The Imposition of the Fine

The ICO found that Sony had breached the principle which states that “appropriate technical and organisational measures shall be taken against unauthorised or unlawful processing of personal data and against accidental loss or destruction of, or damage to, personal data”.

The ICO was satisfied that there was a serious contravention of a relevant “data protection principle”, namely that Sony failed to ensure the appropriate technical measures were taken against unauthorised or unlawful processing of personal data. The measures taken by Sony did not ensure a level of security appropriate to the harm that might result from a breach. The notice served on Sony has been made public but with (for obvious security reasons) much of the details of the transgression redacted – although it is clear that the ICO considers that Sony had not kept up with the latest technological developments such as additional cryptographic controls to protect passwords.

The ICO was also satisfied that the breach was of a kind likely to cause substantial damage or substantial distress, in particular, the users of the Network Platform have suffered considerable distress knowing that their personal data has been or may have been accessed by third parties and could have been further disclosed.

The ICO ruled that Sony knew or ought to have known that there was a risk that the contravention would occur unless reasonable steps were taken to prevent the contravention such as additional cryptographic controls.

Taking into account some mitigating factors such as a voluntary notification of the breach and the substantial commercial damage to the Sony brand in this area, the fine imposed was £250,000 (reduced to £200,000 for prompt payment).

Two days after the fine was imposed, Sony announced that it would appeal the decision. The appeal is still pending.


The fine is the third largest levied by the ICO, after a £325,000 penalty for Brighton and Sussex University Hospitals NHS Trust following the discovery of highly sensitive personal data belonging to thousands of patients and staff on hard drives sold on an internet auction site and a £300,000 fine imposed on the owner of Tetrus Telecoms, after that company sent millions of unlawful spam texts to the public. However, in the context of the size of Sony and the costs to Sony of the breach internationally (including damage to its brand) are estimated at $155.4 million this year], the size of the fine might be seen to be relatively modest.

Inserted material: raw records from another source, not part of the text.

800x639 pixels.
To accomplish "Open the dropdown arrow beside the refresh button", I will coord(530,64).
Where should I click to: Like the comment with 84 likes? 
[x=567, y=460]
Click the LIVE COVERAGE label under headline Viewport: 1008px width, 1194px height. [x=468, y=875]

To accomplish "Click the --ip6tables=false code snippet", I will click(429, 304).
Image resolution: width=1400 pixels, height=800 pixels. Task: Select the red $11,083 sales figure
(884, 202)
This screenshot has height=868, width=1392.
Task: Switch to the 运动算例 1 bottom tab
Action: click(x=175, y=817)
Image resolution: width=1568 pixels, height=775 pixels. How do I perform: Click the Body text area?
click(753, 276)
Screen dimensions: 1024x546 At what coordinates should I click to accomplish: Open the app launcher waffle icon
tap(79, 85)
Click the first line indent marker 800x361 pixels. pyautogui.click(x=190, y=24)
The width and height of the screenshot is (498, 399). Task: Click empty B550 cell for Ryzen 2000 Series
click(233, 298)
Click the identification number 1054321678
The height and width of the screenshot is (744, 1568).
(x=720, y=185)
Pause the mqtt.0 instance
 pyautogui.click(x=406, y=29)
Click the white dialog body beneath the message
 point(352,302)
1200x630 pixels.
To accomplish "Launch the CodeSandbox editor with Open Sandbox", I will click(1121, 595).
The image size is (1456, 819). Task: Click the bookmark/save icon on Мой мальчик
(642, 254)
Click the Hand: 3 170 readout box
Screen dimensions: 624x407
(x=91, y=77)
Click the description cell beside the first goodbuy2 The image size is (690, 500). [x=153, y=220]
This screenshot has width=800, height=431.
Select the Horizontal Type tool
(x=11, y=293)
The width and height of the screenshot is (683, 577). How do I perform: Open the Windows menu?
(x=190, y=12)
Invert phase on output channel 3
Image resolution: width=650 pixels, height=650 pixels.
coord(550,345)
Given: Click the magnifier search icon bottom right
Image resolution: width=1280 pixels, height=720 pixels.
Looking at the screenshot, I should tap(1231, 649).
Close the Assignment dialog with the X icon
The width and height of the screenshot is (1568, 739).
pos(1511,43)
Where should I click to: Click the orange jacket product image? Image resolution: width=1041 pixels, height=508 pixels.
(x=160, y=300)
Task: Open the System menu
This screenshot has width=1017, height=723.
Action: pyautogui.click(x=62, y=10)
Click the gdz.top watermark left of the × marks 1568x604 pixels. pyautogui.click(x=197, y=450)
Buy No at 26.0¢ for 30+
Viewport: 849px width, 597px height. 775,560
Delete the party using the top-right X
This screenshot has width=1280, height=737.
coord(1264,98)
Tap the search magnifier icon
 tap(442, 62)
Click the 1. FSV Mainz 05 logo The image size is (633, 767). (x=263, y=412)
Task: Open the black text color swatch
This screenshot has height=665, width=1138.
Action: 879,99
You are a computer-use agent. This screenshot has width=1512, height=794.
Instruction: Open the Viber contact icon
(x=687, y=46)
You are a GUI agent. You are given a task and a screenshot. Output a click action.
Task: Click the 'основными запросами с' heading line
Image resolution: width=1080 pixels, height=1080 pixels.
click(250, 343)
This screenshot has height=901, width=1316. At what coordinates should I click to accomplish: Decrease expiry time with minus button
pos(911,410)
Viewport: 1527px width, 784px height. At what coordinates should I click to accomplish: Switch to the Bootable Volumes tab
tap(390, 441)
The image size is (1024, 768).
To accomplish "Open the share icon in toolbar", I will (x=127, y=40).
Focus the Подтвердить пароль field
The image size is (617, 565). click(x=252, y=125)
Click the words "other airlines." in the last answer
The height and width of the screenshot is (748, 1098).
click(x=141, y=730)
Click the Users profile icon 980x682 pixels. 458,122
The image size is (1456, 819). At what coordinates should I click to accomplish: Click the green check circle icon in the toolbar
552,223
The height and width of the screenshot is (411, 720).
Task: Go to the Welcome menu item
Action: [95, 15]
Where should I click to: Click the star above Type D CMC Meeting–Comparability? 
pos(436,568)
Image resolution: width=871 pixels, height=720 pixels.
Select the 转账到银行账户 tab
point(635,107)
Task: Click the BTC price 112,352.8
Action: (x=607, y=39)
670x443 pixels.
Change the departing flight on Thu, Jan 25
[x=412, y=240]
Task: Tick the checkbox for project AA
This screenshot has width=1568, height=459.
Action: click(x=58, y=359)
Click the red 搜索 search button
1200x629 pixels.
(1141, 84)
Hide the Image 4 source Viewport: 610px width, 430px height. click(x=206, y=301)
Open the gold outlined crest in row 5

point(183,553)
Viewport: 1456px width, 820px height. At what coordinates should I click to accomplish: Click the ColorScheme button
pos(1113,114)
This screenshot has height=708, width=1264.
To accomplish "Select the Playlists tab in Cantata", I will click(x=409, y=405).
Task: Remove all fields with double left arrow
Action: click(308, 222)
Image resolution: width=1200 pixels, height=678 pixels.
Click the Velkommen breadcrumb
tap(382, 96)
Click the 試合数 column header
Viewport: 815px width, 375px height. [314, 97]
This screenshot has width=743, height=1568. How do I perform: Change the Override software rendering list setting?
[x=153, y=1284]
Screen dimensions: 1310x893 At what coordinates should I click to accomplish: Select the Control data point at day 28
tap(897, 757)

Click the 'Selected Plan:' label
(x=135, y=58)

It should be noted that the data protection rules in Europe are in the process of being revised. A new instrument (a directly enforceable data protection “Regulation”) was published in draft by the European Commission in 2012. Whilst still the subject of much inter-governmental negotiation, the initial draft contains significantly enhanced powers for regulators. All security and other data protection breaches would be subject to a fine, with no requirement to fulfil the threshold tests set out in the current UK regime such as “significant damage” or a requirement as to knowledge. Under this proposal, the maximum fine available to the ICO (in common with all European regulators) will be 2% of the annual global revenue of the entity that was responsible for the breach.

These proposals, together with proposed rules on data breach notification and other stringent requirements in the draft Regulation, will increasingly make European businesses (and multinationals with European operations) focus on proper compliance with data protection rules.